STORED RECORDS:
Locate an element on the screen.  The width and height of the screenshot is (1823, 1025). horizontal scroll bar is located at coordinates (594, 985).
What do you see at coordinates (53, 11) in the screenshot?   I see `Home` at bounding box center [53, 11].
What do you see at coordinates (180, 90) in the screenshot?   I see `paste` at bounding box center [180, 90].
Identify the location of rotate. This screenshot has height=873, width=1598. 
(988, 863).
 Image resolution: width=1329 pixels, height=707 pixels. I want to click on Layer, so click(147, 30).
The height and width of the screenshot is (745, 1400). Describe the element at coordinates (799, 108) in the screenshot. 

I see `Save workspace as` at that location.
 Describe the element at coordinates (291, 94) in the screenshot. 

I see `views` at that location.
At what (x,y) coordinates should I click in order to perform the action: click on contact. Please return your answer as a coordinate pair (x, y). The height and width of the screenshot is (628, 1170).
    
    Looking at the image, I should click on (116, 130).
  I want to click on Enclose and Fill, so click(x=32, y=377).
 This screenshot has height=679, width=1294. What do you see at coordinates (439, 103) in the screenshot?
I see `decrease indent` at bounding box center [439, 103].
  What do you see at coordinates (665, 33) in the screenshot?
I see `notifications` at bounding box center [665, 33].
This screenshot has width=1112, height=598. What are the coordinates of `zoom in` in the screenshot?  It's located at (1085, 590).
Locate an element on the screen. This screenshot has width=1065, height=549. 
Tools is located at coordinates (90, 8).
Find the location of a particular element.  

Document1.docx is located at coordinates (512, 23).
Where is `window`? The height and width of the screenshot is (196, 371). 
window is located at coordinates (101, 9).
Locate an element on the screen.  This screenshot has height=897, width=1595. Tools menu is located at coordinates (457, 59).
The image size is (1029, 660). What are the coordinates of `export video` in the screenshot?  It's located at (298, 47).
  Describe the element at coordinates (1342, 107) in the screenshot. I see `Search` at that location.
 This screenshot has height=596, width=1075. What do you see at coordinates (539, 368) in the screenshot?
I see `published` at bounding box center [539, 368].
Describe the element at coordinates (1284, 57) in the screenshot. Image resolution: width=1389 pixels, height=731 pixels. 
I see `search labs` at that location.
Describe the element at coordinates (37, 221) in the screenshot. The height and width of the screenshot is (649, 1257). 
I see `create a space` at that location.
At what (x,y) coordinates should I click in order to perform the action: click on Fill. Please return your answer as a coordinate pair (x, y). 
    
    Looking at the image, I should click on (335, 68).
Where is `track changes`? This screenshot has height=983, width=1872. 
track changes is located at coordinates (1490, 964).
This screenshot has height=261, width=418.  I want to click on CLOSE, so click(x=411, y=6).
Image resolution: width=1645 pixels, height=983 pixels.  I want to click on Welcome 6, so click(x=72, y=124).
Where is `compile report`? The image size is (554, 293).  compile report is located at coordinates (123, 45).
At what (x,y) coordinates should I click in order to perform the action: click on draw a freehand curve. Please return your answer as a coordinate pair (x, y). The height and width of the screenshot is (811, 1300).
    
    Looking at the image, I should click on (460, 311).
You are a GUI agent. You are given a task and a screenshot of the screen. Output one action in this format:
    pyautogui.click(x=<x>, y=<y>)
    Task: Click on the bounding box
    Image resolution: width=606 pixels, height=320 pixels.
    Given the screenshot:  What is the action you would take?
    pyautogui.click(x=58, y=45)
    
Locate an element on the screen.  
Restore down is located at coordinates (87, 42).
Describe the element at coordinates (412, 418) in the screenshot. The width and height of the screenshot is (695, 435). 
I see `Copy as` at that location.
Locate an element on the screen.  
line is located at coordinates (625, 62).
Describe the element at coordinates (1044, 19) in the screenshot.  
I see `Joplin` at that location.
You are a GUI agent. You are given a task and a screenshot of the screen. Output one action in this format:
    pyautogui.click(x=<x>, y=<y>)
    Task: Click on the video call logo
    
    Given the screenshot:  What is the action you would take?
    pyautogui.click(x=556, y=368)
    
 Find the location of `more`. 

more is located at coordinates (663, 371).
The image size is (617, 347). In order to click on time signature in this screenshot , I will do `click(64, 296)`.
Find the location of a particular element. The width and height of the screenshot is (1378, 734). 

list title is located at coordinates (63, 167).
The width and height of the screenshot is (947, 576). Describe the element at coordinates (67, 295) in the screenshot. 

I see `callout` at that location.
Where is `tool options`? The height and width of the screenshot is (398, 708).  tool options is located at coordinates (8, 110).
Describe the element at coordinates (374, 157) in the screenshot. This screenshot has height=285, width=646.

EXERCISE REQUIREMENTS: Please rewrite all the rows above, renaming every "Find the location of" to "Show the position of" and changing nothing else.

TASK RESPONSE:
Locate an element on the screen.  The width and height of the screenshot is (1823, 1025). horizontal scroll bar is located at coordinates (594, 985).
What do you see at coordinates (53, 11) in the screenshot?   I see `Home` at bounding box center [53, 11].
What do you see at coordinates (180, 90) in the screenshot?   I see `paste` at bounding box center [180, 90].
Identify the location of rotate. This screenshot has height=873, width=1598. 
(988, 863).
 Image resolution: width=1329 pixels, height=707 pixels. I want to click on Layer, so click(147, 30).
The height and width of the screenshot is (745, 1400). Describe the element at coordinates (799, 108) in the screenshot. 

I see `Save workspace as` at that location.
 Describe the element at coordinates (291, 94) in the screenshot. 

I see `views` at that location.
At what (x,y) coordinates should I click in order to perform the action: click on contact. Please return your answer as a coordinate pair (x, y). The height and width of the screenshot is (628, 1170).
    
    Looking at the image, I should click on (116, 130).
  I want to click on Enclose and Fill, so click(x=32, y=377).
 This screenshot has height=679, width=1294. What do you see at coordinates (439, 103) in the screenshot?
I see `decrease indent` at bounding box center [439, 103].
  What do you see at coordinates (665, 33) in the screenshot?
I see `notifications` at bounding box center [665, 33].
This screenshot has width=1112, height=598. What are the coordinates of `zoom in` in the screenshot?  It's located at (1085, 590).
Locate an element on the screen. This screenshot has width=1065, height=549. 
Tools is located at coordinates (90, 8).
Show the position of a particular element.  

Document1.docx is located at coordinates (512, 23).
Where is `window`? The height and width of the screenshot is (196, 371). 
window is located at coordinates (101, 9).
Locate an element on the screen.  This screenshot has height=897, width=1595. Tools menu is located at coordinates (457, 59).
The image size is (1029, 660). What are the coordinates of `export video` in the screenshot?  It's located at (298, 47).
  Describe the element at coordinates (1342, 107) in the screenshot. I see `Search` at that location.
 This screenshot has height=596, width=1075. What do you see at coordinates (539, 368) in the screenshot?
I see `published` at bounding box center [539, 368].
Describe the element at coordinates (1284, 57) in the screenshot. Image resolution: width=1389 pixels, height=731 pixels. 
I see `search labs` at that location.
Describe the element at coordinates (37, 221) in the screenshot. The height and width of the screenshot is (649, 1257). 
I see `create a space` at that location.
At what (x,y) coordinates should I click in order to perform the action: click on Fill. Please return your answer as a coordinate pair (x, y). 
    
    Looking at the image, I should click on (335, 68).
Where is `track changes`? This screenshot has height=983, width=1872. 
track changes is located at coordinates (1490, 964).
This screenshot has height=261, width=418.  I want to click on CLOSE, so click(x=411, y=6).
Image resolution: width=1645 pixels, height=983 pixels.  I want to click on Welcome 6, so click(x=72, y=124).
Where is `compile report`? The image size is (554, 293).  compile report is located at coordinates (123, 45).
At what (x,y) coordinates should I click in order to perform the action: click on draw a freehand curve. Please return your answer as a coordinate pair (x, y). The height and width of the screenshot is (811, 1300).
    
    Looking at the image, I should click on (460, 311).
You are a GUI agent. You are given a task and a screenshot of the screen. Output one action in this format:
    pyautogui.click(x=<x>, y=<y>)
    Task: Click on the bounding box
    Image resolution: width=606 pixels, height=320 pixels.
    Given the screenshot:  What is the action you would take?
    pyautogui.click(x=58, y=45)
    
Locate an element on the screen.  
Restore down is located at coordinates (87, 42).
Describe the element at coordinates (412, 418) in the screenshot. The width and height of the screenshot is (695, 435). 
I see `Copy as` at that location.
Locate an element on the screen.  
line is located at coordinates (625, 62).
Describe the element at coordinates (1044, 19) in the screenshot.  
I see `Joplin` at that location.
You are a GUI agent. You are given a task and a screenshot of the screen. Output one action in this format:
    pyautogui.click(x=<x>, y=<y>)
    Task: Click on the video call logo
    
    Given the screenshot:  What is the action you would take?
    pyautogui.click(x=556, y=368)
    
 Show the position of `more`. 

more is located at coordinates (663, 371).
The image size is (617, 347). In order to click on time signature in this screenshot , I will do `click(64, 296)`.
Show the position of a particular element. The width and height of the screenshot is (1378, 734). 

list title is located at coordinates (63, 167).
The width and height of the screenshot is (947, 576). Describe the element at coordinates (67, 295) in the screenshot. 

I see `callout` at that location.
Where is `tool options`? The height and width of the screenshot is (398, 708).  tool options is located at coordinates (8, 110).
Describe the element at coordinates (374, 157) in the screenshot. This screenshot has height=285, width=646.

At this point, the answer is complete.